There was also a manga version of Battle Skipper by Akira Matsubara; it was published alongside the video release (all three episodes were released simultaneously in Japan) in the monthly "Dengeki Comic Gao!"
Battle Skipper was the last production of old-school studio Artmic prior to their bankruptcy; they were known for producing some cult-favorite '80s classics like Megazone 23, Gall Force, and Bubblegum Crisis.
The Exstars (or Ex-Stars, on the back of the box) are spelled Exters in the original onscreen text. Whether this was a spelling mistake or the creators had something else in mind and USM tried to make it sound cooler, I'm not sure. Not that it matters much--they both sound pretty silly.

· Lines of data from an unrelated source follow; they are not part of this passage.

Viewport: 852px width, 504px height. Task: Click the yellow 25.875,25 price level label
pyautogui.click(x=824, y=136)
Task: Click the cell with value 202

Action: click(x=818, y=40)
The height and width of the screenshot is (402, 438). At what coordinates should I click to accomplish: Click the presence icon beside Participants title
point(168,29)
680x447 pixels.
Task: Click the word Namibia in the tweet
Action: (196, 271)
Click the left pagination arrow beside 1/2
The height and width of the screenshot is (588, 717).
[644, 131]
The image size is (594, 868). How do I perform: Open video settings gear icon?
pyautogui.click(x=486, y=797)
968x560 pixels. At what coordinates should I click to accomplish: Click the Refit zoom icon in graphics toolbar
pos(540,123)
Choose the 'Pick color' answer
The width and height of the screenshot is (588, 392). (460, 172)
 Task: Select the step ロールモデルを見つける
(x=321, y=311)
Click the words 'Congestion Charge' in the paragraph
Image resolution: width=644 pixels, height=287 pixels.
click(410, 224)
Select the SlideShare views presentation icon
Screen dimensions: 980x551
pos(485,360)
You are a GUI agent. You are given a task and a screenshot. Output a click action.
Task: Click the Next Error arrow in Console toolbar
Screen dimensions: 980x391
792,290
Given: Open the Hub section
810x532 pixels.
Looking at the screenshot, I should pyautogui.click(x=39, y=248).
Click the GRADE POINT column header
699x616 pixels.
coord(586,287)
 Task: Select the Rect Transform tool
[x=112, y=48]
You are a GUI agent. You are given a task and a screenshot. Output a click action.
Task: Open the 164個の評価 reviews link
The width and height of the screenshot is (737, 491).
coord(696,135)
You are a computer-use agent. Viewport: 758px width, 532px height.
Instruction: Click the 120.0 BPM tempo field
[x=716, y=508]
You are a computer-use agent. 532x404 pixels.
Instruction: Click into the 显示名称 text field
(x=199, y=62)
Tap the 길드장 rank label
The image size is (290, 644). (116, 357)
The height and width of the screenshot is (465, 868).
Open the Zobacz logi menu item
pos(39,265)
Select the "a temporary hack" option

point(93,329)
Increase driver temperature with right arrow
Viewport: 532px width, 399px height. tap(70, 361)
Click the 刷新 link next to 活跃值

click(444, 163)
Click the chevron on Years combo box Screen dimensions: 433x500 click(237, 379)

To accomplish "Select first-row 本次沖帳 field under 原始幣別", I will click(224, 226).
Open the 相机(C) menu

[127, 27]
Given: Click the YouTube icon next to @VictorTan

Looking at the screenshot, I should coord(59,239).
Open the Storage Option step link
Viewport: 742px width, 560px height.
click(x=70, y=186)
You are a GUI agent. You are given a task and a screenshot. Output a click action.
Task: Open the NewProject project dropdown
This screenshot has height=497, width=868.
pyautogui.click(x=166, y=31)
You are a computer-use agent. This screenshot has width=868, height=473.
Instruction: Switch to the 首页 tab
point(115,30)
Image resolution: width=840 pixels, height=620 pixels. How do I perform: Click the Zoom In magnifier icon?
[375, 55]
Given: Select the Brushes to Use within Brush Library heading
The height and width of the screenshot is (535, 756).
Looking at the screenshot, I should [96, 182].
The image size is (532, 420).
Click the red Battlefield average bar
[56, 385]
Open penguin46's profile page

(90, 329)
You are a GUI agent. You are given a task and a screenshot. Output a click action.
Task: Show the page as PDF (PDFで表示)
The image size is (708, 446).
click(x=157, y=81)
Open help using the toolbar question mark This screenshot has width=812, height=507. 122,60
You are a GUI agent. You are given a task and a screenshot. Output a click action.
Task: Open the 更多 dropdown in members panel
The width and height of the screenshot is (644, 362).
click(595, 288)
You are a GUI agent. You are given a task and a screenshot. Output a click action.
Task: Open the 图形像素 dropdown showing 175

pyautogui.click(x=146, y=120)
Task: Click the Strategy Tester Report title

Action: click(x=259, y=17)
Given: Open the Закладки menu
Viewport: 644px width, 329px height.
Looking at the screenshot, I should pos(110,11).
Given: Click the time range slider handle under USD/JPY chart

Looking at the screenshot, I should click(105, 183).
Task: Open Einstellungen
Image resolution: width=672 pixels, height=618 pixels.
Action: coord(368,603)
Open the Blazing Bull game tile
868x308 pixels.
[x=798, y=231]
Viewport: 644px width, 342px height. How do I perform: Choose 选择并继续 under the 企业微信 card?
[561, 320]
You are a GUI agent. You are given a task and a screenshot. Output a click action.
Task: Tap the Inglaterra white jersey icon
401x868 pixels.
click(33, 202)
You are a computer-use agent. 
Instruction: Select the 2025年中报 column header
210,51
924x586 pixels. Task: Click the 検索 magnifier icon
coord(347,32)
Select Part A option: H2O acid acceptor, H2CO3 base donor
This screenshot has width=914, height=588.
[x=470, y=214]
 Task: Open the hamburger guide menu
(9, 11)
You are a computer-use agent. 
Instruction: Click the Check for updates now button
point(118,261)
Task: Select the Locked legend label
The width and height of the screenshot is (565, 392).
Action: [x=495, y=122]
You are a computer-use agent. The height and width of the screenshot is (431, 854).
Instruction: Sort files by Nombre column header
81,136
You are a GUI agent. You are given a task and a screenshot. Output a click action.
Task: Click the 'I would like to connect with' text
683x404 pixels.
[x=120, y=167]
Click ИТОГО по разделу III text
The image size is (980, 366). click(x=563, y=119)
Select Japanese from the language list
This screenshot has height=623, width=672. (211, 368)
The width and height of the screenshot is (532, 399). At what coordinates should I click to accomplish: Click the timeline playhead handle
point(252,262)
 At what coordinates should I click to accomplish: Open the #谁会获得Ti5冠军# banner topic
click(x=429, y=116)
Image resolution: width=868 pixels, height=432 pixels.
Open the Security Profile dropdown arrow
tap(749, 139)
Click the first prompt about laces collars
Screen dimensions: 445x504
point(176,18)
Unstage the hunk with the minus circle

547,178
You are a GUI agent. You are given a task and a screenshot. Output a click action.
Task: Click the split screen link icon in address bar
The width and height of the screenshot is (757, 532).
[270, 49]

There are a couple of real St. Ignacios, but the one most likely to have a Japanese school named after him is St. Ignatius de Loyola, founder of the Jesuit order--he sent St. Francis Xavier to Japan as a missionary in 1549, and the Jesuits are known for starting schools. The only other candidate is probably St. Ignacio Clemente Delgado Cebrián, a missionary to Vietnam who was executed in the 19th century.
US DVD Review
The budget-priced DVD (which includes all three episodes as "The Movie") is surprisingly good for such a crappy show. It features English and Japanese stereo soundtracks, a reasonably clean 4:3 video transfer, and a number of extras: A storyboard comparison of several scenes, with the original storyboards split-screened with the anime version; Japanese TV commercials for the toys; character profiles; an art gallery; and a trivia game (which is actually better than it sounds, though it's mis-named--it shows you a scene and then asks you a question about some detail in it to test your powers of observation and memory). It even split-screens the credits, with the Japanese credits and illustrations on one side and the English ones on the other.
Only two problems, one minor and one that would be significant if the story wasn't pointless: The only Japanese cast translated are the main characters (shown on the bio pages and printed on the package), and the subtitles are dubtitles, which differ significantly from the Japanese in a lot of details.
While you'd think it'd be clean enough for kids, the modest amounts of nudity (and I suppose not-so-serious violence) bump it up to USM's 13-up category.
Violence: 2 - There's plenty of fighting, but it's far from graphic, or even very serious; the worst is one girl getting briefly roughed up by some thugs in a potentially sexual manner, but it's cut short and turns out to have been a setup.
Nudity: 2 - A bit of skin in the opening and transformation sequences, plus a bra or two.
Sex/Mature Themes: 1 - That same scene above.
Language: 1 - The dub seemed clean.
Formerly available in North America from the late US Manga Corps on a budget-priced hybrid DVD inaccurately labeled "The Movie." Prior to that was available on a single dubbed VHS volume, and before that on three individual dubbed VHS volumes. All of the above are out of print but quite easy to find for dirt cheap at last check.